Visual Basic .msg format document convert to .pdf document

Answered Visual Basic .msg format document convert to .pdf document

  • Wednesday, August 08, 2012 8:09 AM
     
     

    Hi guys,

    Recently, I was tasked to convert MSG files to PDF files.

    I was trying to do this without using any 3rd party solution other than the programs included in MSOFFICE.

    This proved easy enough by just  converting the .msg file to html first then converting the html file again to .pdf. However this may be very time consuming if I am trying to convert gigs of of msg files (which I will have to do).

    Is there any way of converting MSG files directly to PDF without any 3rd party app. Or if there isn't one, which 3rd party app will allow me to do this programmatically?

    Any help will be appreciated.

    Thank you very much.

    Regards,

    Zong


    • Edited by Zong_Zofz Wednesday, August 08, 2012 8:27 AM
    •  

All Replies

  • Thursday, August 09, 2012 6:31 AM
    Moderator
     
     

    Hi Zong_Zofz,

    Welcome to the MSDN forum.

    >>I was trying to do this without using any 3rd party solution other than the programs included in MSOFFICE.

    I have no idea about what do you mean” the programs included in MSOFFICE”.  Do you mean that you also don’t use the Office namespace to deal with it? If don’t use Office namespace, I’m afraid that you can hardly to do this, because seldom software can open the .msg files.

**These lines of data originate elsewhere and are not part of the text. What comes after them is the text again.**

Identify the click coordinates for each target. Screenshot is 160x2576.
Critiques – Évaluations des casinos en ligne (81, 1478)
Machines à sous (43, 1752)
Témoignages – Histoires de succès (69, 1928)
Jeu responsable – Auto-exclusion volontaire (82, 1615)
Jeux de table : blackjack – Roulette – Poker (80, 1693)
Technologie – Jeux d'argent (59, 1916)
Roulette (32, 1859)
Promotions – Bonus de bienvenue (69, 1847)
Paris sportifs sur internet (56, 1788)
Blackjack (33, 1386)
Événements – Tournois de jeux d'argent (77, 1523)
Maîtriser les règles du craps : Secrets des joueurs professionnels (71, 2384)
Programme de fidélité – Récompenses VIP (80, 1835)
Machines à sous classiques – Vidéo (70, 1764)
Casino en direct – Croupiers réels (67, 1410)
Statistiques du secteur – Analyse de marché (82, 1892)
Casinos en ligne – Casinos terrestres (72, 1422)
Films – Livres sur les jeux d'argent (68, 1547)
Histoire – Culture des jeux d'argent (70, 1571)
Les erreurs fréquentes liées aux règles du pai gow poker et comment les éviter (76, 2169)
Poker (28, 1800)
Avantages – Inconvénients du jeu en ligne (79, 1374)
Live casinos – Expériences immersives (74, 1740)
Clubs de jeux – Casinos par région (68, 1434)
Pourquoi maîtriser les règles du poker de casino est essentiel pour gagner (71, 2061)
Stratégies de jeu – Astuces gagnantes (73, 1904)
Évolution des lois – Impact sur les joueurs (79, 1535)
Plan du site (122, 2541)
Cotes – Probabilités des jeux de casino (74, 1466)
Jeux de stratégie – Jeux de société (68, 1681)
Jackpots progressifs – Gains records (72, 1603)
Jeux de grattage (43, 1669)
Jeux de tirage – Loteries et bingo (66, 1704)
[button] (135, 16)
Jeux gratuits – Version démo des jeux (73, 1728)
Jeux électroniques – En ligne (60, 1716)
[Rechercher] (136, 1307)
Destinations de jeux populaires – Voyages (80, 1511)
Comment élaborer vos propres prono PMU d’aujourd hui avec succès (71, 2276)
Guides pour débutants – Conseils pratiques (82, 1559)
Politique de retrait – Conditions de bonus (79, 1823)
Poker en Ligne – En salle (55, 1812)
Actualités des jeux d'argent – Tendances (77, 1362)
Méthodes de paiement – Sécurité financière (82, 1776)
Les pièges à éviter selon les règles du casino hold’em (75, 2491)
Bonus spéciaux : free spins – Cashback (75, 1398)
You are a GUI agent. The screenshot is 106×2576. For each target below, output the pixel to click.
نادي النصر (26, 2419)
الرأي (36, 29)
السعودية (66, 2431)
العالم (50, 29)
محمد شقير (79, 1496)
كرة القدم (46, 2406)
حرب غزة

    If you can use the Office namespace, a simple way is to SaveAs the msg file to Word file. Use the Word files to covert the PDF files.

    Hope this helps.


    Mark Liu-lxf [MSFT]
    MSDN Community Support | Feedback to us

  • Thursday, August 09, 2012 8:04 PM
     
     Answered Has Code

    See if this is helpful, needs a form with a button and a MultiLine TextBox, also a Reference to Microsoft.Office.Interop.Outlook and Microsoft.Office.Interop.Word - The file I used - "Acronis" was an HTML EMail that they sent me, which I saved as a .msg file

    Option Strict On
    Imports Microsoft.Office.Interop
    Imports System.IO
    Imports Microsoft.Office.Interop.Word
    
    Public Class Form1
        Dim MasterFileName As String = "D:\Acronis"
        Private Sub Button1_Click(sender As System.Object, e As System.EventArgs) Handles Button1.Click
            Dim MSWordExportFilePath As String = MasterFileName & ".pdf"
            Dim MSWordExportFormat As WdExportFormat = WdExportFormat.wdExportFormatPDF
            Dim MSWordOpenAfterExport As Boolean = False
            Dim MSWordExportOptimizeFor As WdExportOptimizeFor = WdExportOptimizeFor.wdExportOptimizeForPrint
            Dim MSWordExportRange As WdExportRange = WdExportRange.wdExportAllDocument
            Dim MSWordStartPage As Int32 = 0
            Dim MSWordEndPage As Int32 = 0
            Dim MSWordExportItem As WdExportItem = WdExportItem.wdExportDocumentContent
            Dim MSWordIncludeDocProps As Boolean = True
            Dim MSWordKeepIRM As Boolean = True
            Dim MSWordCreateBookmarks As WdExportCreateBookmarks = WdExportCreateBookmarks.wdExportCreateWordBookmarks
            Dim MSWordDocStructureTags As Boolean = True
            Dim MSWordBitmapMissingFonts As Boolean = True
            Dim MSWordUseISO19005_1 As Boolean = False
            TextBox1.Clear()
            Dim oApp As New Outlook.Application
            Dim OMItem As Outlook.MailItem
            TextBox1.AppendText("Reading the .msg file" & vbNewLine)
            OMItem = CType(oApp.CreateItemFromTemplate(MasterFileName & ".msg"), Outlook.MailItem)
            TextBox1.AppendText("Writing as HTML file" & vbNewLine)
            Dim SW As StreamWriter = New StreamWriter(MasterFileName & ".html")
            SW.Write(OMItem.HTMLBody)
            SW.Close()
            oApp.Quit()
            OMItem = Nothing
            oApp = Nothing
    
            Dim wApp As New Word.Application
            Dim wdoc As New Word.Document
            TextBox1.AppendText("Reading the HTML file" & vbNewLine)
            wdoc = wApp.Documents.Open(MasterFileName & ".html")
            TextBox1.AppendText("Saving the PDF file" & vbNewLine)
            wdoc.ExportAsFixedFormat(MSWordExportFilePath, _
                MSWordExportFormat, MSWordOpenAfterExport, _
                MSWordExportOptimizeFor, MSWordExportRange, MSWordStartPage, _
                MSWordEndPage, MSWordExportItem, MSWordIncludeDocProps, _
                MSWordKeepIRM, MSWordCreateBookmarks, _
                MSWordDocStructureTags, MSWordBitmapMissingFonts, _
                MSWordUseISO19005_1)
            wdoc.Close()
            wApp.Quit()
            wdoc = Nothing
            wApp = Nothing
            TextBox1.AppendText("All done" & vbNewLine)
        End Sub
    End Class
    

  • Friday, August 10, 2012 1:57 AM
     
     

    Hi Mark,

    Sorry for my bad description, it should be just only use the MSOFFICE namespace to convert msg to pdf. But me convert it to rtf first instead. 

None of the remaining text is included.